The Wood's had been acquainted with young Polly and Joseph Crockett while living at Stockton's Valley and both gave key depositions on her behalf in April of 1840. Samuel referred to Polly as "the young Negro girl." Naomi went much further, saying she had known Polly "almost ever since she was born" and "frequently saw Polly's mother carrying the child about" and that Crockett would hire her out "even though she was sometimes a little sick." Naomi also stated that "when Polly was seven or eight years of age or thereabouts, she was sold by her original owners, the Beatty's of Wayne County, Kentucky, to Joseph Crockett, a one-armed man." She said, "I know the plaintiff (Polly) well.

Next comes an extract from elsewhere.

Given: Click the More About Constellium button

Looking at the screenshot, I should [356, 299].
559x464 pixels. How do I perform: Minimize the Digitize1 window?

I have not seen the plaintiff since she was here with Crockett until something like a fortnight ago when she came to my house. She said that she had come to hunt us and after talking some time about the Beatty's and Crockett's and other neighbors and things I asked Pol where she had been all this time and why she had come here. She said she had come to see if they could say how long she had stayed here and said she had an idea of endeavoring to get her freedom. I then stated to her that I recollected such facts as I have stated and I told her I was willing to testify to such facts as I know here as at St. Louis."

Berry successfully proved that she had been enslaved in the free state of Illinois before being sold to a slave trader in Missouri and on June 6, 1843 an all-white jury in St. Louis declared her a free woman. Five years later, on February 7, 1844, the same court declared freedom for her now 14-year-old daughter, Lucy Ann, because she was born to a woman who was proven in court to be free based on having been held illegally in Illinois.

You can read about Polly Berry's life in her daughter's memoir, "From the Darkness Cometh the Light," or "Struggles for Freedom," the only first-person account of a freedom suit, published in 1891 under her married name, Lucy Delaney.

It's not clear when Polly Berry died but after the court cases, she lived with Lucy Ann the rest of her days. Lucy Ann died sometime after 1891.

Samuel and Naomi Wood and others organized Canteen Creek Baptist Church in the Jarvis Township of Madison County, Illinois on June 21,1817 and Samuel was called to preach. He died on May 20, 1850. Naomi reportedly died two years later. They are buried at Canteen Creek Church Cemetery, also known as Wood Cemetery.